In our example, we have an OpenAPI document - a file named openapi.yaml
- that defines the User API schema:
openapi: 3.0.0
info:
title: User API
description: API for retrieving user information by userId
version: 1.0.0
paths:
/user/{userId}:
get:
operationId: getUser
summary: Retrieve a user by ID
description: Fetches a user's information based on their unique userId
parameters:
- name: userId
in: path
required: true
description: Unique identifier for the user
schema:
type: integer
responses:
'200':
description: Successfully retrieved user
content:
application/json:
schema:
$ref: '#/components/schemas/User'
components:
schemas:
User:
type: object
properties:
userId:
type: integer
description: Unique identifier for the user
name:
type: string
description: User's name
email:
type: string
description: User's email address
required:
- userId
- name
- email
With this, we can generate client code in multiple languages to interact with the User API. Some examples include:
Language | Library |
---|---|
Typescript | @hey-api/openapi-ts |
Go | oapi-codegen |
Java | openapi-generator |
Python | openapi-python-client |
Updating our Frontend
import { useEffect, useState } from "react";
import { type User, UserClient } from "@api/users"; // Generated code
const client = new UserClient("https://our-fancy-backend.io/v1");
function UserInfo(props: { userId: string }) {
const [user, setUser] = useState<User>();
useEffect(() => {
client
.getUser({ userId: props.userId })
.then(setUser);
}, [props.userId]);
if (!user) {
return <p>Loading...</p>;
}
return (
<div>
<h1>{user.name}</h1>
<p>{user.email}</p>
</div>
);
}
The frontend team now uses the generated client code to interact with the User API. The schema is now enforced by
technology, and the frontend team can be confident that the User
object will always have the fields they expect.
Schema drift is also easier to detect, catchable at compile time, and can be automatically flagged by CI/CD pipelines.
For example,
- Backend team accidentally makes a backwards-incompatible change to the
User
schema, such as removing theemail
field. - The client is regenerated to reflect the new schema.
- Line
22
above will cause a Typescript compilation error, since theUser
object no longer has anemail
field.
The proper way of removing a field from the schema is to deprecate it first, and then remove it in a future version.
For example, OpenAPI supports marking fields as deprecated
. The generated client code can then emit warnings wherever
deprecated fields are used.
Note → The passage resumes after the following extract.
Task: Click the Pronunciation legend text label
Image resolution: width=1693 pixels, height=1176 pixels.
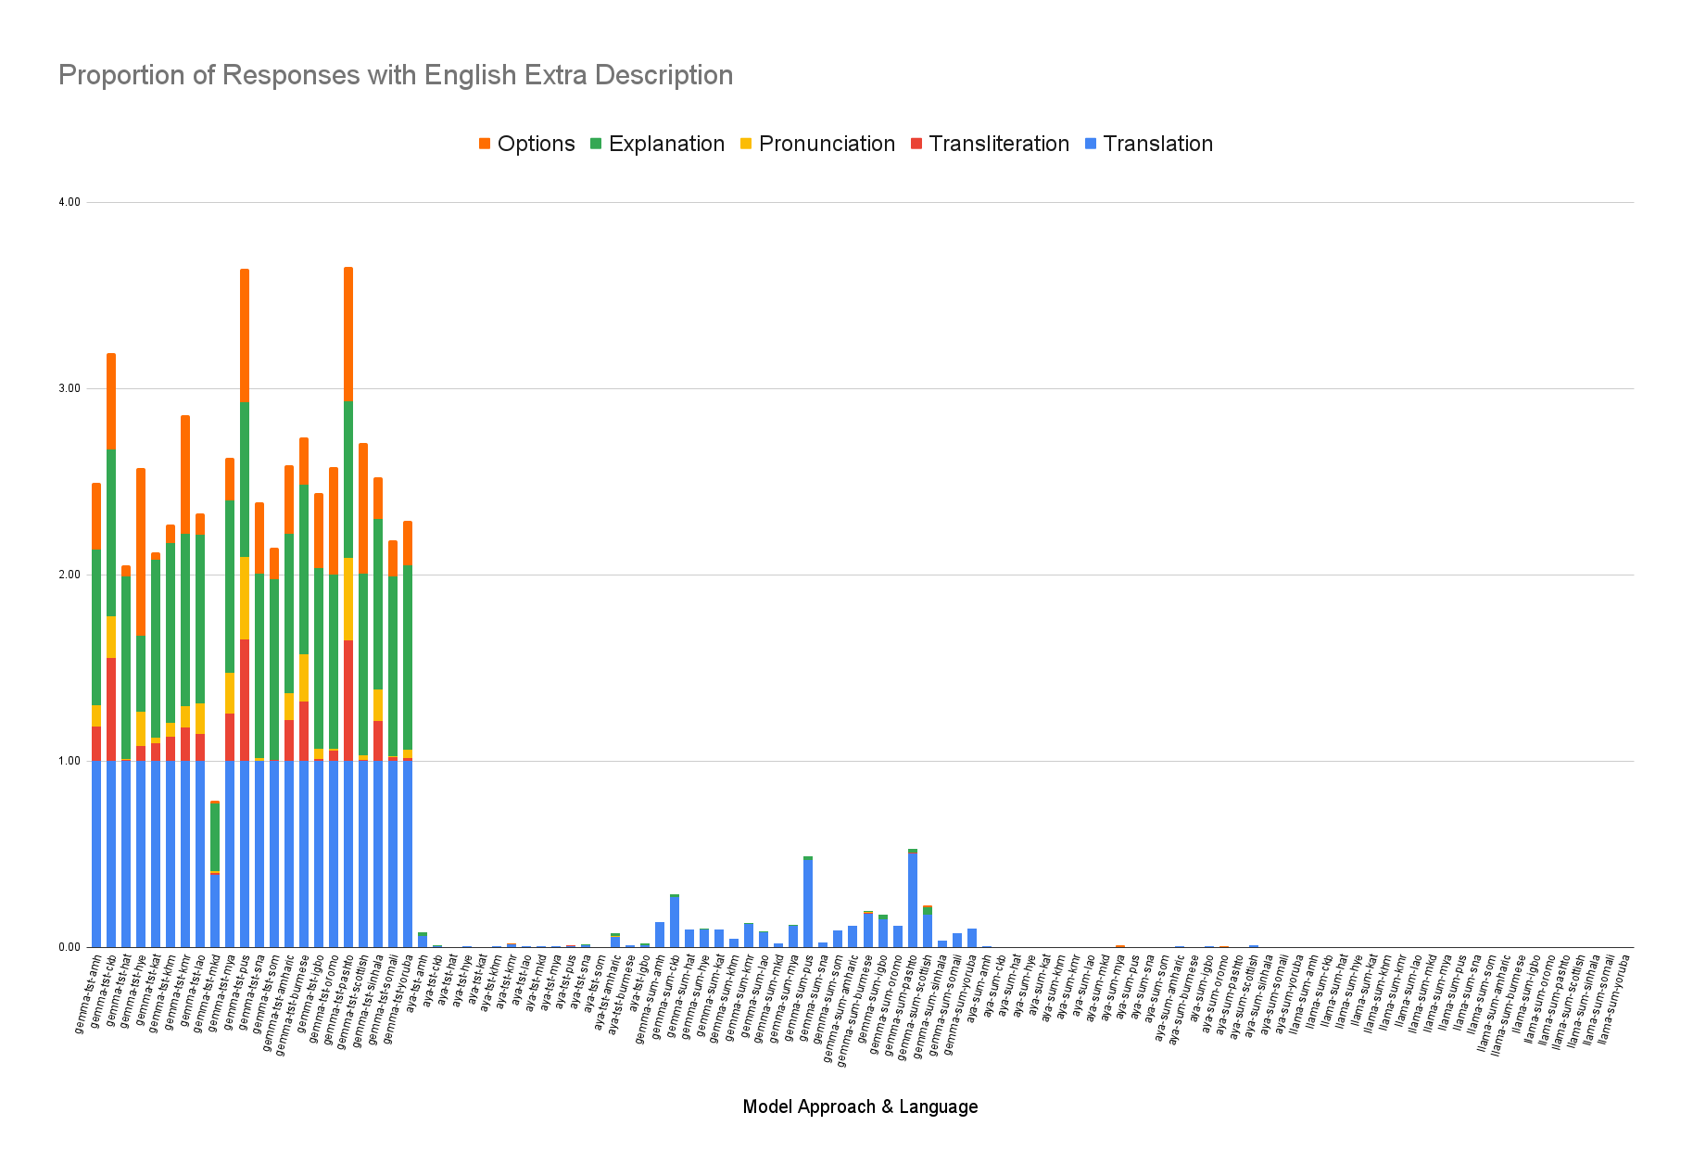Action: [x=827, y=144]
Like magic! 🤯
TLDR
The developer experience improvements of API schemas are significant:
- Reduced manual communication of data contracts.
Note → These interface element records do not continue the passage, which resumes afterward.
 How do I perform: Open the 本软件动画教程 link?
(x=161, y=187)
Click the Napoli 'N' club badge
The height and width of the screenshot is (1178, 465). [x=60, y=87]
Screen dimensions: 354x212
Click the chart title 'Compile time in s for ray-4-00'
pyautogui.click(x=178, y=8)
- Elimination of manual syncing of data contracts between teams.
- Automatic detection of schema drift, resulting in fewer runtime errors.
- Enables API exploration; developers can easily see 1 source of truth that defines the API and the data it provides.
Use API schemas to formalize data contracts between teams / systems. The toolchains around API schemas help eliminate all the manual work and pain brought about by loose data contracts.